Thursday Night Your Stockings Needed Mending*

StockingsNot very long ago, Moira at Clothes in Books posted an interesting discussion of giving stockings as gifts. And that’s not her first post on stockings in literature. The whole thing has me thinking of how often stockings do figure in books; certainly they do in crime fiction. You might not really think about it, because they’ve been such an ordinary, everyday part of dressing for a lot of people for a long time. But they certainly play a role in crime novels.

For example, Anthony Berkeley’s The Silk Stocking Murders begins with a letter sent to Roger Sheringham at the offices of The Daily Courier, where he is a contributing columnist. The letter is from a rural parson, A.E. Manners, who is concerned about his daughter Janet. Janet had left home to try to ‘seek her fortune’ as the saying goes, and for some time, she’d been writing more or less regularly, mostly from London. But now her letters have stopped, and her father is worried about her. He doesn’t want the police involved, so he asks Sheringham to investigate. Sheringham’s curious about it, and happens to mention the matter to a colleague. His colleague identifies the ‘photo of Janet that Sheringham shows him as that of a chorus girl who recently died. She was strangled with her own silk stockings, and the police theory is that it was suicide. But Sheringham isn’t sure that’s the case, so he looks into the matter more deeply. Then, other, similar murders occur. Now it’s clear that Janet’s death was not suicide, so Sheringham works with Inspector Moresby and with Janet’s older sister Anne to find out the truth.

In Agatha Christie’s A Pocket Full of Rye, wealthy Rex Fortescue is poisoned, and Inspector Neele is assigned to investigate. He begins, as is logical, with the members of Fortescue’s family, and it’s not long before he discovers plenty of motives. To say the least, the family has not been a loving, united one. But if it’s a family member, what’s the meaning of the bunch of grains of rye that were found in Fortescue’s pocket? Neele tries to keep an open mind, but he doesn’t get very far along. Then, the family maid Gladys Martin is killed – strangled with a stocking. Miss Marple is especially upset at this, since she knows Gladys well. In fact, she prepared her for domestic service. So she gets involved in the investigation, and works to find out who the murderer is. The case isn’t solved in time to prevent more death, but in the end, Miss Marple gets to the truth. I know, I know, fans of Cards on the Table and of The ABC Murders.

In P.D. Martin’s Fan Mail, best-selling crime novelist Loretta Black pays a visit to the FBI’s Behavioral Analysis Unit, where Sophie Anderson works. Soon afterwards, Anderson transfers to the Los Angeles FBI office. Then, she learns that Loretta Black has been killed. What’s especially eerie about this murder is that it exactly resembles a series of murders Black wrote about in a novel. Part of the fictional killer’s ‘signature’ was strangling with torn-off stockings, and that’s how Black’s been murdered. Then, another writer is killed; again, the real murder mimics the writer’s fiction. And another writer disappears. Now, Anderson has to work with the LAPD as well as her fellow field agents to find out who the killer is before there are more murders.

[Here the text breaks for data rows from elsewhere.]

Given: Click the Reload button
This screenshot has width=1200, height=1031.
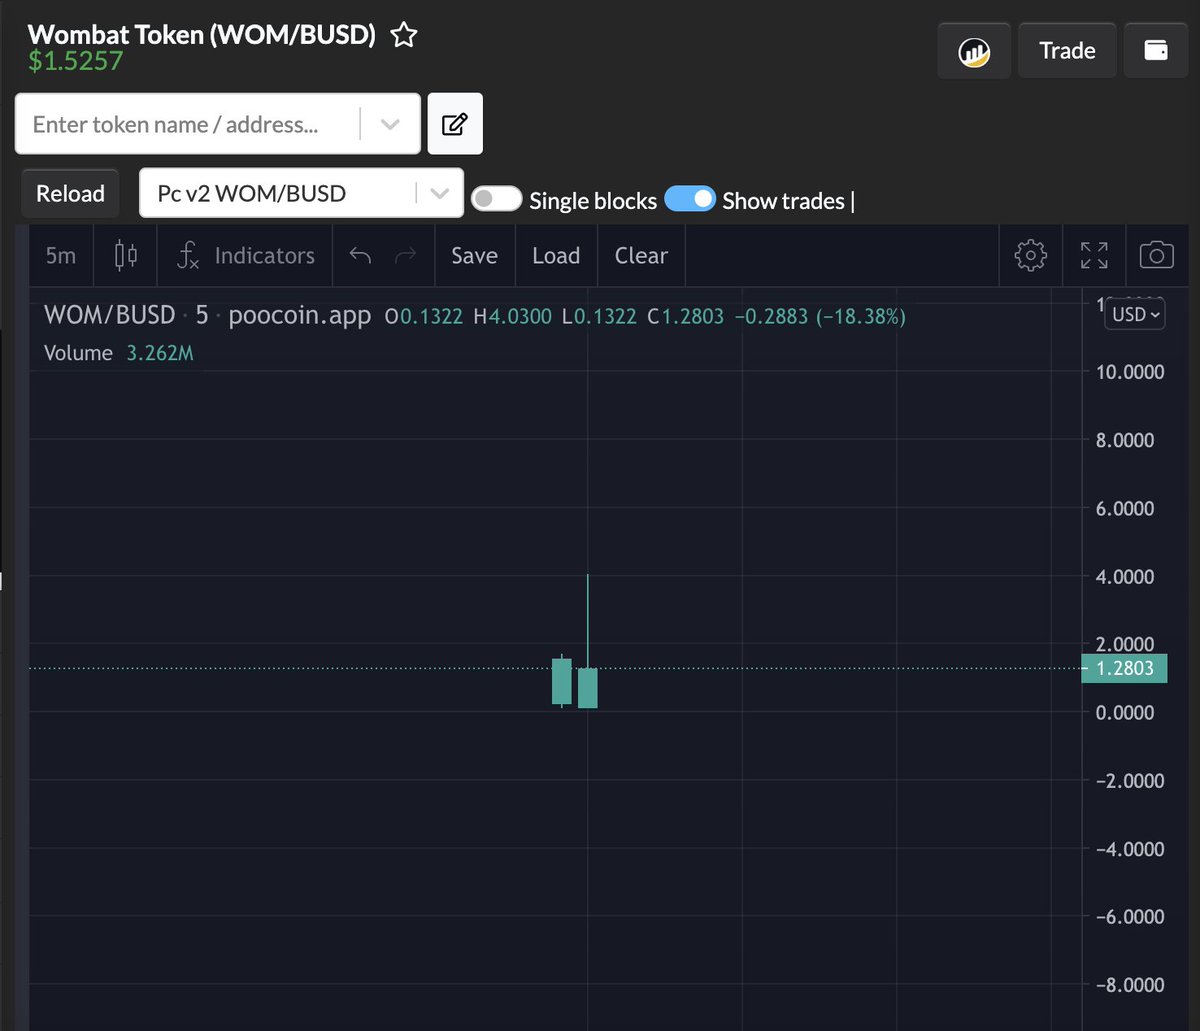Looking at the screenshot, I should (x=70, y=193).
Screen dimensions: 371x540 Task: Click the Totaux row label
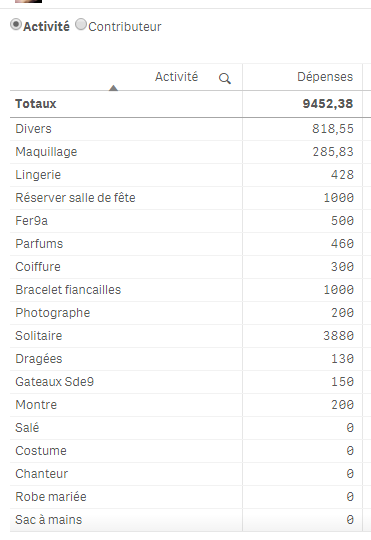(35, 104)
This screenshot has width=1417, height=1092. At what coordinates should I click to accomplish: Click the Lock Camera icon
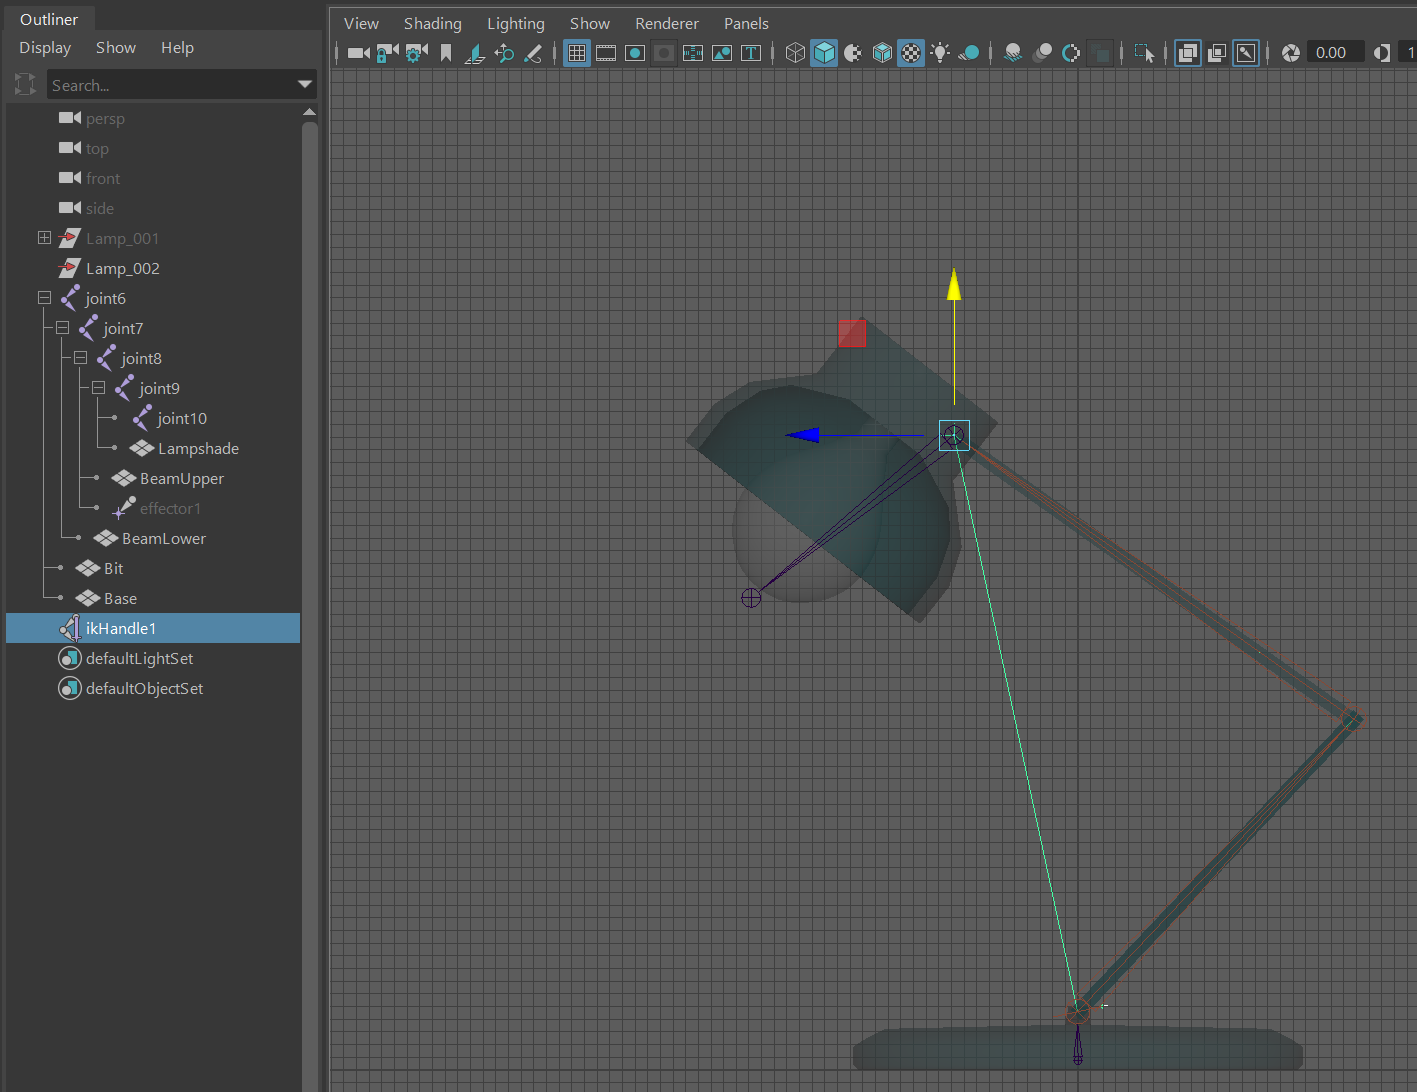click(387, 53)
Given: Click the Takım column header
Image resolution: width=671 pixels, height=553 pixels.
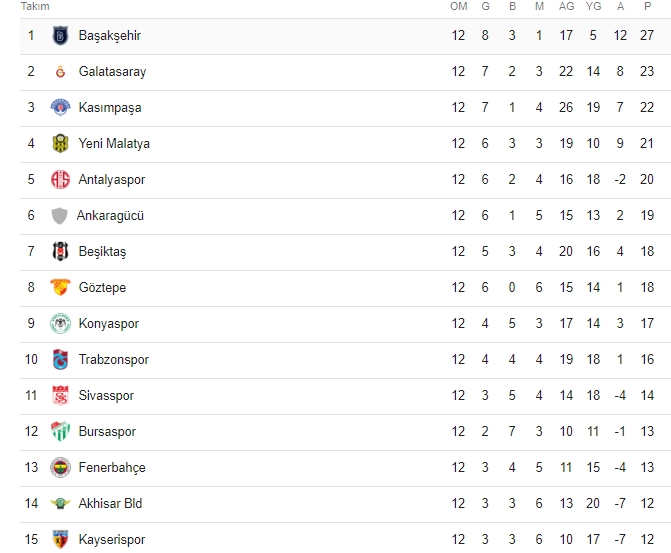Looking at the screenshot, I should (x=35, y=7).
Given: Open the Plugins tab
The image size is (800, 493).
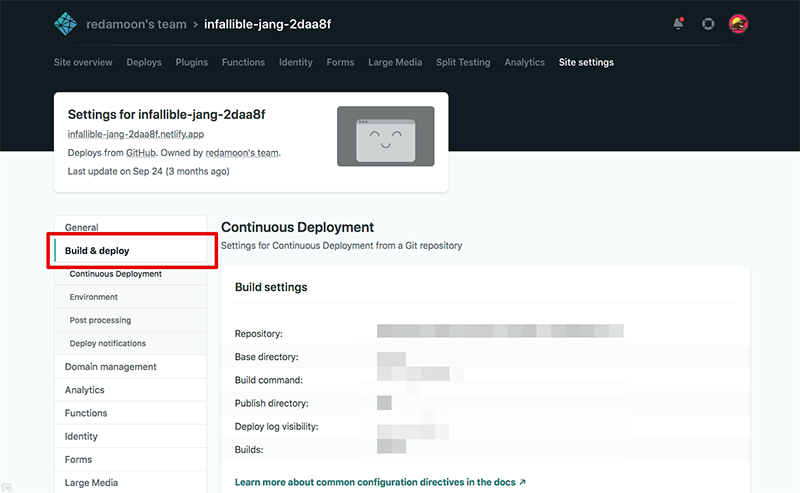Looking at the screenshot, I should click(192, 62).
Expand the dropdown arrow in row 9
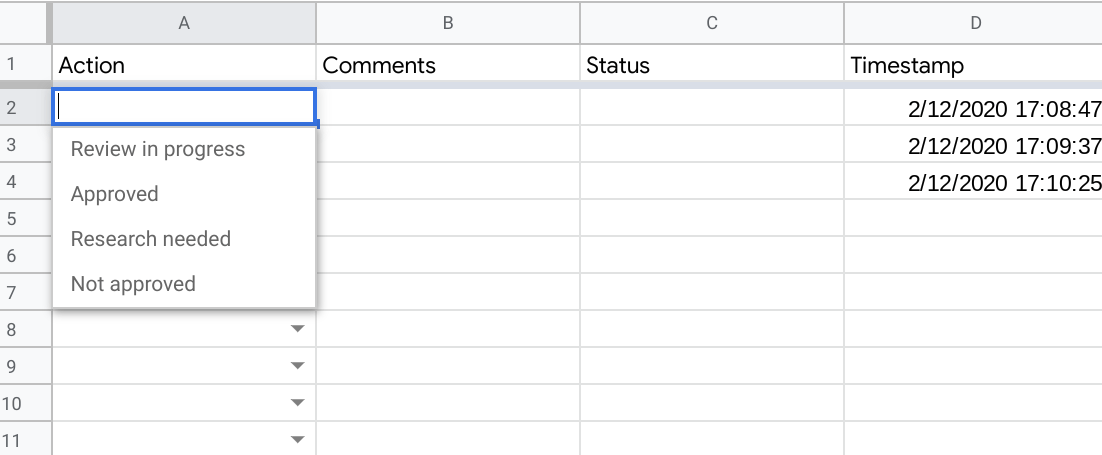Image resolution: width=1102 pixels, height=455 pixels. click(297, 366)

Tony Black’s Murder Mile also has stockings as a main ingredient. Edinburgh DI Rob Brennan and his team investigate when the body of Lindsay Sloan is discovered in a field. She’s been strangled with her own stockings, and the body mutilated. As Brennan works on the case, he learns that this murder is eerily similar to the five-year-old murder of Fiona McGow, whose killer was never caught. When the media gets wind of this possible connection, the press begin to dub the killer ‘The Edinburgh Ripper.’ Pressure builds to catch this murderer before there are any more victims. It’s not going to be an easy case though, because the one witness who may have valuable information is not willing to give it up.

There’s also Kate Flora’s Death in Paradise. Boston education consultant Thea Kozak attends an education conference on Maui (trust me; that is a beautiful place for a conference!). The director of the conference is Martina Pullman, who heads the National Association of Girls’ Schools. One morning, Pullman doesn’t appear for a conference session. Since it’s very unlike her, the other people in the session begin to get worried. A search is made, and her body is found in her hotel room, strangled with a stocking. What’s more, she’s dressed more like a ‘call girl’ than an education executive. The association isn’t exactly a united group, so there are plenty of suspects. In the end though, Kozak finds out who’s responsible and what the motive is.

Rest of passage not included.